● **What to work on**
Return the lines from the one containing "Where should I" through the end of the records, inclusive, reproducing them word for word. Leave the pictures out.

(Word and element locating data)

▼

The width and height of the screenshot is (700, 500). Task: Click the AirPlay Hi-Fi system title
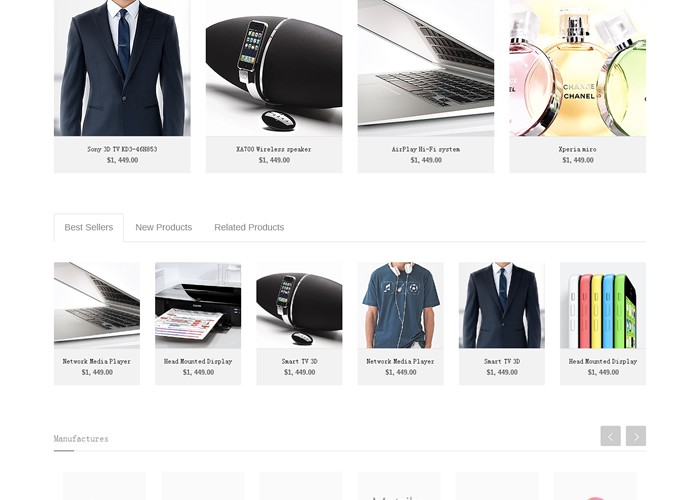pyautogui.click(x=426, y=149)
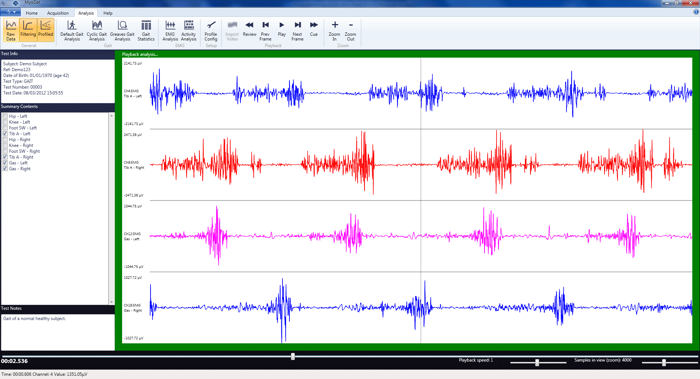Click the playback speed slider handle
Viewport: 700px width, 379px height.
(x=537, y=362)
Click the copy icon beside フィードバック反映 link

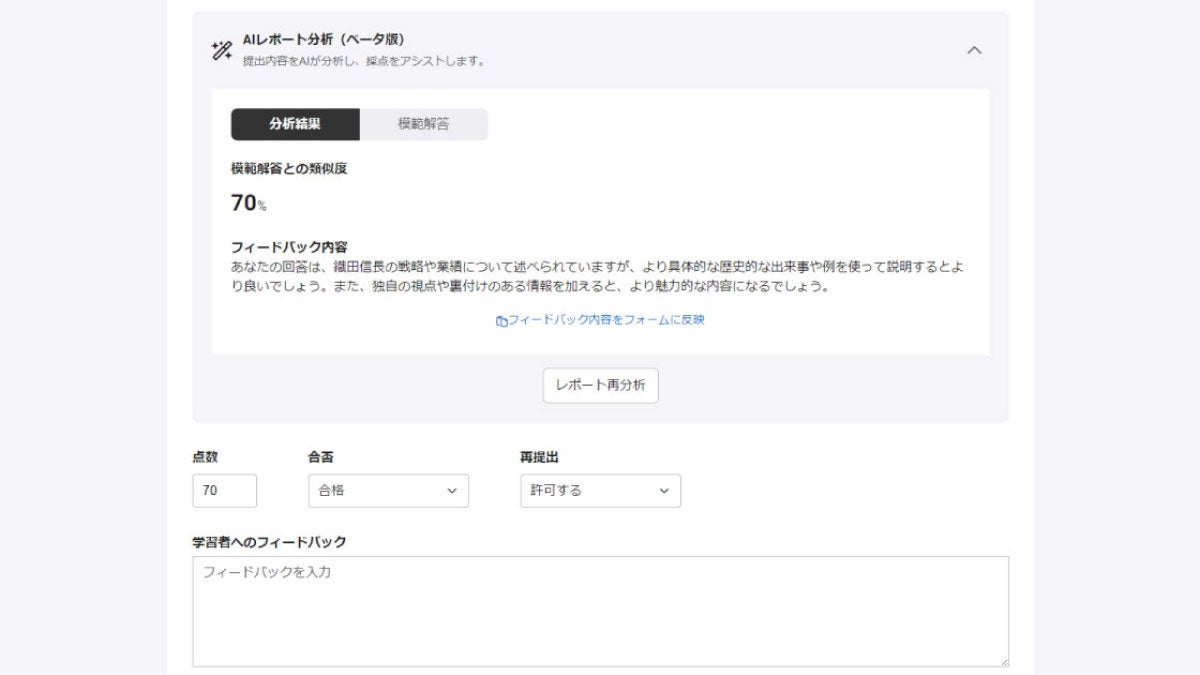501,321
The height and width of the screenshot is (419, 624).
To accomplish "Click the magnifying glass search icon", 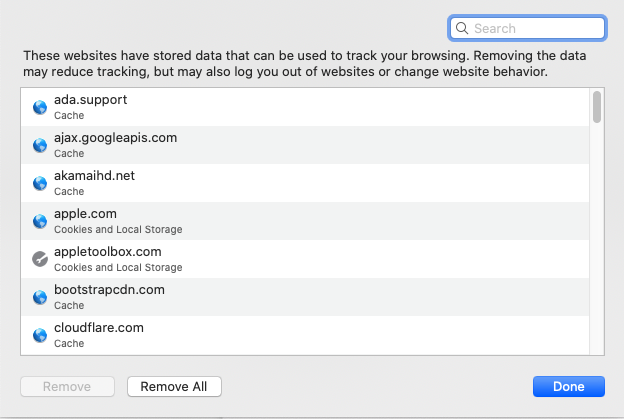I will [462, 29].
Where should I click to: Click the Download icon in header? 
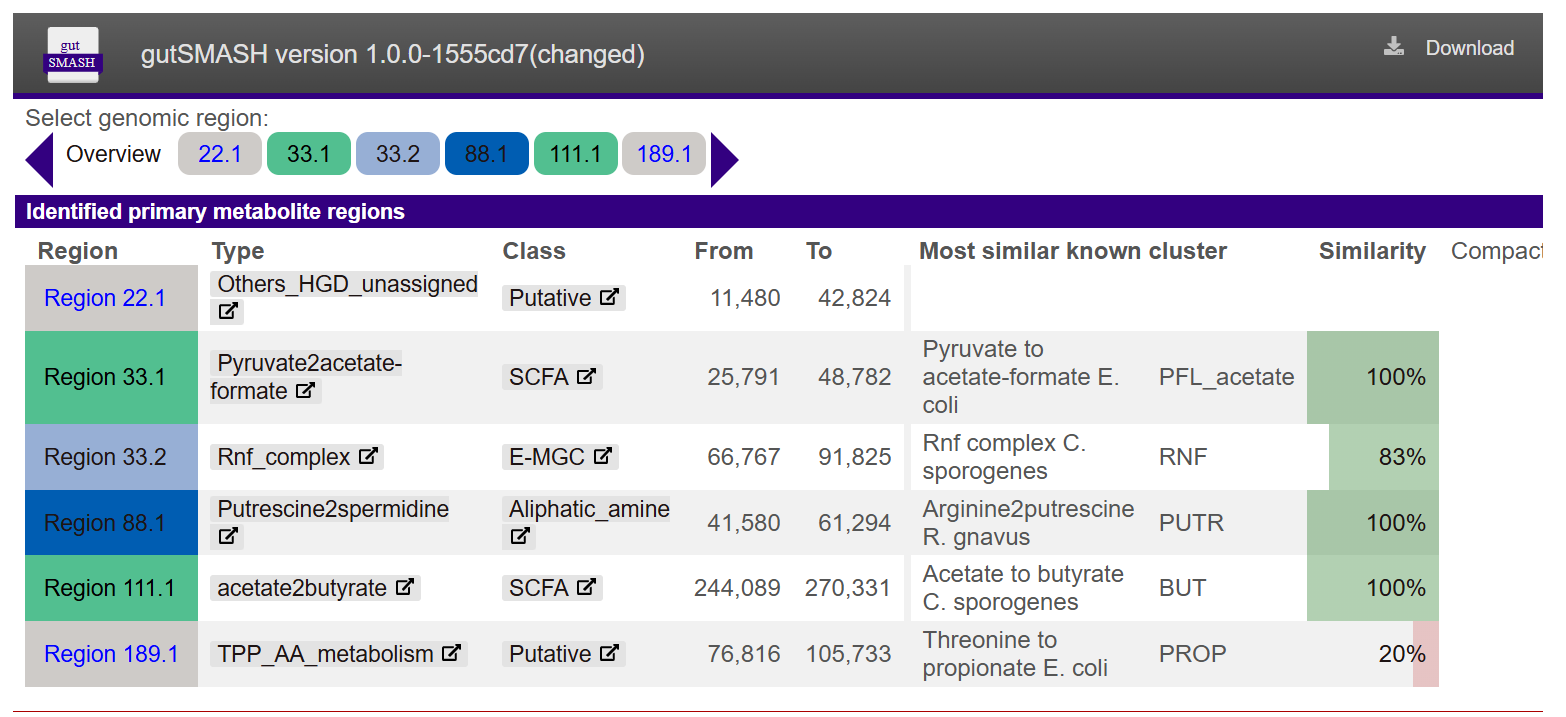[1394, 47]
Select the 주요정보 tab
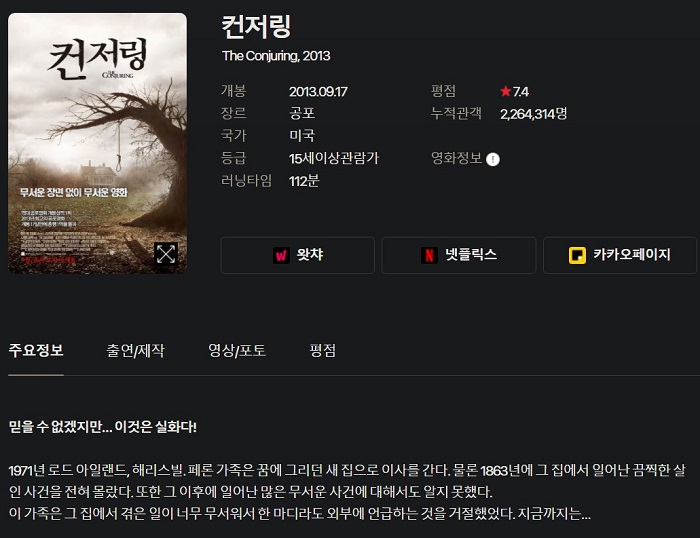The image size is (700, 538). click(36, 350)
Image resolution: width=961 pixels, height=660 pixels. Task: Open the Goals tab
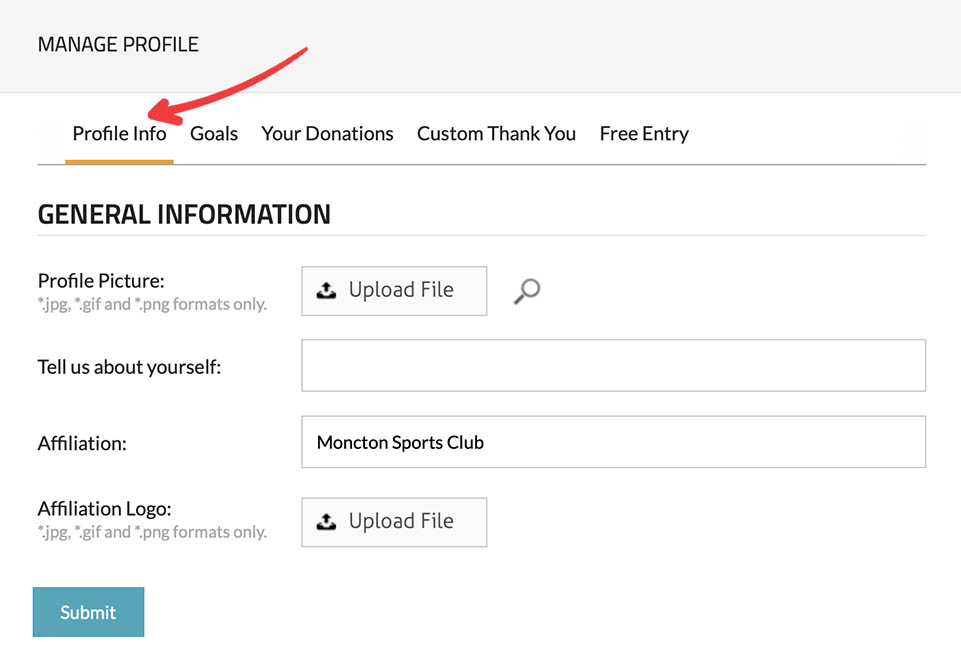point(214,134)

▲

● **Solution for this task**
Where should I click to: Click the Download icon in header? 
[1394, 47]
Select the 주요정보 tab
The image size is (700, 538). click(36, 350)
Image resolution: width=961 pixels, height=660 pixels. Task: Open the Goals tab
point(214,134)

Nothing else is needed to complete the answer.